Former president Mary McAleese has said Prince Philip and Queen Elizabeth felt a "duty" to bring about reconciliation between Britain and Ireland.
Belfast-born Mrs McAleese was president during the historic 2011 visit of Queen Elizabeth and the Duke of Edinburgh, the first by a British monarch to the country in 100 years.
The Duke died on Friday at the age of 99.
Speaking on The Andrew Marr Show on the BBC, Mrs McAleese said: "I was lucky to have an insight into the desire of both ... the Queen and Prince Philip for precisely that reconciliation.
"They both gave me to understand that they really wanted to visit Ireland, they wanted it to be part of a process of reconciliation.
"They saw themselves as people who had a duty to do whatever they could, by way of bringing about that reconciliation between neighbours.
"And so when they came in 2011, it was at the end of a long process.
"We had the Good Friday Agreement and that was a long, long, political journey to get to the point where we could offer that visit to Her Majesty the Queen.
"And of course, when they both came they were greeted very warmly. Why?
"Because people recognised in them, in every gesture and everything they did, in the speech that the Queen gave, they recognised people who weren't just there as state visitors, but in some ways we're on a kind of pilgrimage of reconciliation."
Mrs McAleese said Prince Philip travelled to Ireland in 2011 "on a mission to heal history".
She said: "You can understand that security was very high, concerns were high.
"So he was there, as she has described in the past as her rock, but he was also there as a character in his own right.
"A man who had come on a mission, as she had come, both of them had come on this mission in their own right to try and heal history, to ensure that for the future these two neighbouring islands would be characterised by good neighbourliness.
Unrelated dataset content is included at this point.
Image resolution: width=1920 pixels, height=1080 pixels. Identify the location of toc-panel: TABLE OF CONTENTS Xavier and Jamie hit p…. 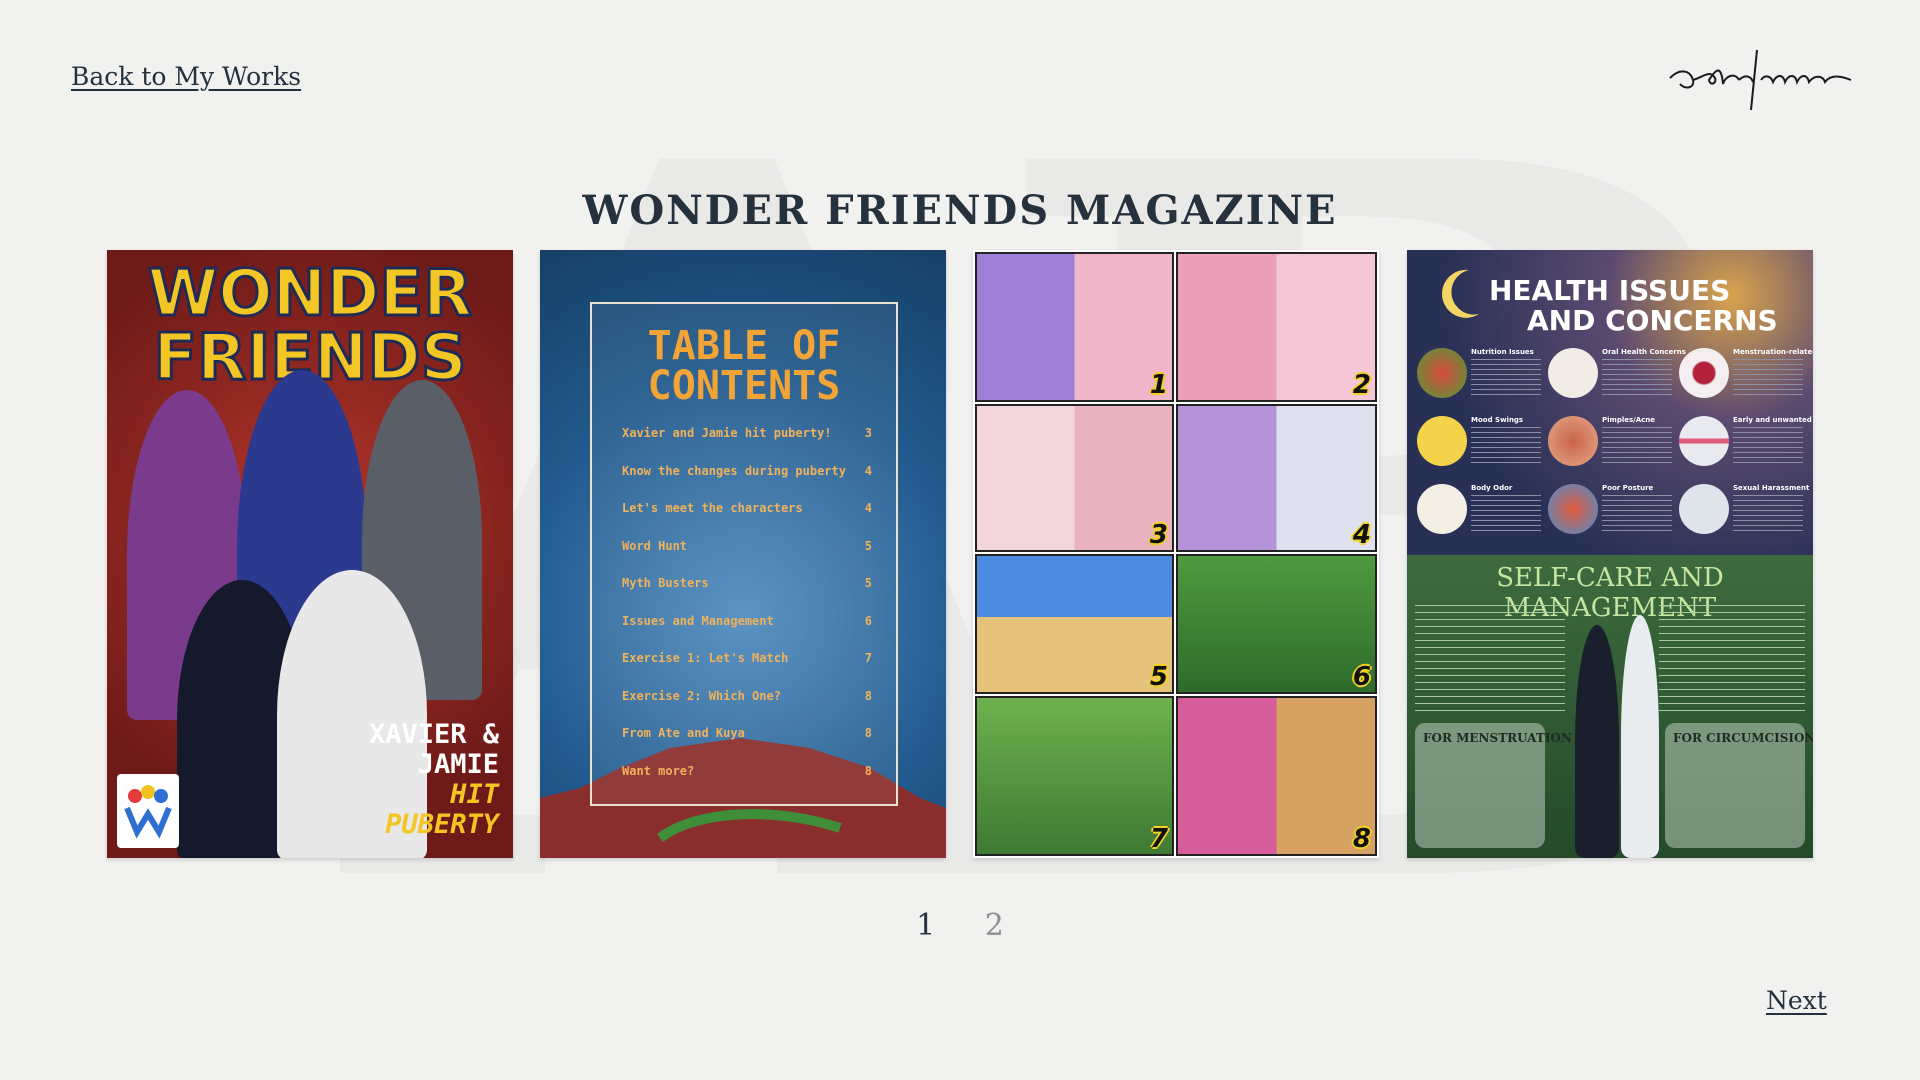
(744, 554).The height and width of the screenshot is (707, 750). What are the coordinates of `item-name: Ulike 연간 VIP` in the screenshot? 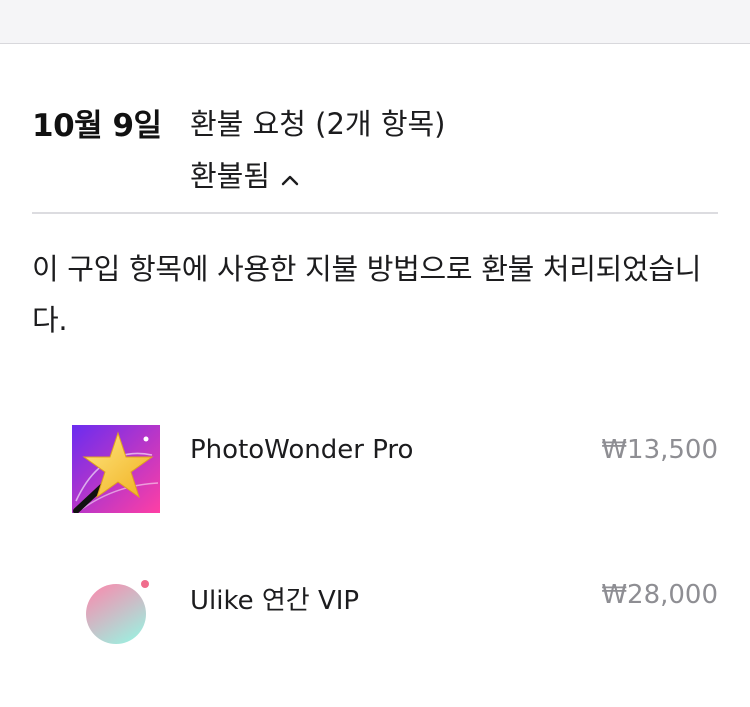 It's located at (275, 601).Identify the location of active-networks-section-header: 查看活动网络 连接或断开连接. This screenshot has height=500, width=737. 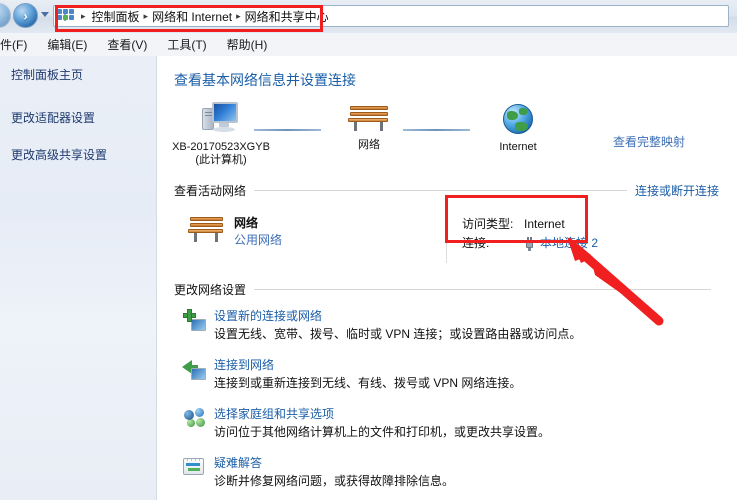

"He wasn't just there as her company, if you like, her inevitable company, he was also there making a statement."
She said that although the pair subsequently met, Philip would have been willing to meet Martin McGuinness on that visit, had Sinn Féin not objected.
Mrs McAleese added: "He was willing even then to meet people who have been so closely associated with the murder of a man who had meant so much to him, Lord Mountbatten."
Mrs McAleese also said that young people in Northern Ireland are still being "taught to hate".